隣国のダカダカスタンへの20回目の派兵についてだ。
派兵する戦力は大抵訓練所を出て2年目以上の人員で構成されるのだが、20回も派兵を繰り返していると人員の数が心もとなくなってきた。
そこで軍上層部は全国の成績優秀賞をもつ部隊を多めに混ぜた部隊を編成し、派遣することにした。
一ヶ月後。アアアシティー近郊陸軍基地
アアアスキーらの部隊は、成績優秀なこともあって首都近郊に配備されたが、ある日、全員グラウンドに集まるよう指示が出た。
なんだろうと思い待機すると、突然、気をつけと声がかかった
すると壇上に立派なカイゼル髭を蓄え、勲章をいっぱい胸に下げたおっさんが現れる。
話は長かった。要約すると
優秀なのでダカダカスタンに派兵される事になり
諸君らの力を以て不逞民族共を倒せとのことだった。
そこからは早かった。
翌日には汽車に乗り、汽車の中はすし詰めにされ窮屈な限りだった。
国内の穀倉地帯を走り2日後にはダカダカスタン国内に入った。
現地軍駐屯地
トラックに揺られついた基地は驚くべきものが多数あった。
様々なものを備え付けてある最新式の戦車、4連装の地対空ミサイル、巨砲が敵がいる方の空を睨む自走榴弾砲…
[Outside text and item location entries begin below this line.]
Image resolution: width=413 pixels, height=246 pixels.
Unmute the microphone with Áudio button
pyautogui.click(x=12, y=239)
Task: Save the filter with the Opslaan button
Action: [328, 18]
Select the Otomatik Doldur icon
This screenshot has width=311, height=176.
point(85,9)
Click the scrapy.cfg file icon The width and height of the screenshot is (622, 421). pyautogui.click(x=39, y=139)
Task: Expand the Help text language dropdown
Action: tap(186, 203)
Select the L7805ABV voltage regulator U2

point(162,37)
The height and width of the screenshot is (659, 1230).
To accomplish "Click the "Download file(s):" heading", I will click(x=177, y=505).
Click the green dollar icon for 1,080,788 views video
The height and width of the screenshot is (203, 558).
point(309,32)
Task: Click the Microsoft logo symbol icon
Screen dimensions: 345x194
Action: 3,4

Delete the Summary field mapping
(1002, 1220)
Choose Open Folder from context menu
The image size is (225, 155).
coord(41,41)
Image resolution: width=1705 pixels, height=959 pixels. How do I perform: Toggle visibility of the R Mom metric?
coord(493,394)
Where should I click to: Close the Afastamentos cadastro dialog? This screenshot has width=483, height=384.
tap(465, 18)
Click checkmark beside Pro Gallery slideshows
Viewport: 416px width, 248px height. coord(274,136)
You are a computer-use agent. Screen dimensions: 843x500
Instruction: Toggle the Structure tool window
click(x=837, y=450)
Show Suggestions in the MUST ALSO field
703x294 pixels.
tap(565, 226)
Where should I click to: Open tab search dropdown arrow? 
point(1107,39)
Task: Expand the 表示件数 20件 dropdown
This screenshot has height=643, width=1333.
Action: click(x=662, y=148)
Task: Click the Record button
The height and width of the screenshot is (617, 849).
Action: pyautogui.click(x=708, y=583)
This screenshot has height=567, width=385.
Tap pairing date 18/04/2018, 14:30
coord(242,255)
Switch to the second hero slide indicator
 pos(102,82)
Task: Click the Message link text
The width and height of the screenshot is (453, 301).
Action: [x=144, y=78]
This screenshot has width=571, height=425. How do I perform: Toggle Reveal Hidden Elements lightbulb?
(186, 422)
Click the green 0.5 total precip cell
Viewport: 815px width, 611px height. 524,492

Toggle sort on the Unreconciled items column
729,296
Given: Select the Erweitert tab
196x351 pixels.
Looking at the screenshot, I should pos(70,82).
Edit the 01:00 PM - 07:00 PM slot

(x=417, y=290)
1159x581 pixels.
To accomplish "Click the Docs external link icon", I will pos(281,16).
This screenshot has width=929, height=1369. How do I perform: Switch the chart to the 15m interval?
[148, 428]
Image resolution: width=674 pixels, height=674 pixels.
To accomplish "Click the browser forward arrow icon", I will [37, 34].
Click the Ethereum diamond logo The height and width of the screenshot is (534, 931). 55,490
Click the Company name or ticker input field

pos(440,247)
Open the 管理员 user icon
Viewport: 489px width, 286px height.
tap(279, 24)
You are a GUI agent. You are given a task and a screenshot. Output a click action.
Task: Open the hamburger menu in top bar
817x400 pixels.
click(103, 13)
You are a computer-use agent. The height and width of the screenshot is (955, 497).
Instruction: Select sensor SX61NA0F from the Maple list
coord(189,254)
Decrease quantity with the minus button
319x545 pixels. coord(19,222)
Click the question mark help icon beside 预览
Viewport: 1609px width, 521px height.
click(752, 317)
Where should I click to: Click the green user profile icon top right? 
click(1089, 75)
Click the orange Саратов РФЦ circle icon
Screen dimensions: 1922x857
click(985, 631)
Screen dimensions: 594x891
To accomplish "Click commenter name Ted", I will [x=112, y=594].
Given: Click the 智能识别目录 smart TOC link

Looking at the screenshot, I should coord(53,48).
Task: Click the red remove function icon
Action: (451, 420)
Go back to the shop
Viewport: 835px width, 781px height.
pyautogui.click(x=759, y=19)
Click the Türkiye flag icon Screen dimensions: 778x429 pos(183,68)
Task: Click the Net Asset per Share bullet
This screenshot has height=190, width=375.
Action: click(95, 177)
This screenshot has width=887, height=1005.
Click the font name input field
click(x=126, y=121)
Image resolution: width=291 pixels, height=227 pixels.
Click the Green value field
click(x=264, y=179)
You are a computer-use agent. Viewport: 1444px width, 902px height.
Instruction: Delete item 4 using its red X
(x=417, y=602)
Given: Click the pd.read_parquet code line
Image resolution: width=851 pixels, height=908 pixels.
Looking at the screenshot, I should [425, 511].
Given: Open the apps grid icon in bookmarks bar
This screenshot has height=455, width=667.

おそらくどれもこれもソビエトから輸入した最新兵器だ。
昔、教官から聞いたことがある。我が国が買う兵器の殆どはソビエト製で、ソビエトは周りの衛星国や同盟国軍には一つレベルを落とした兵器を輸出するが、アアアだけには同じレベルのものを輸出すると。
どれも国内で見たものとは格が違った。
その時、上空をすごい音を発しながら飛ぶ2機の戦闘機を見た。一瞬で頭上を航過し、東の空へ飛んでいった。一瞬だが、すごい大きなミサイルを何発も積んでいたように見えた。
この調子なら今回の派兵が最後だなと思った。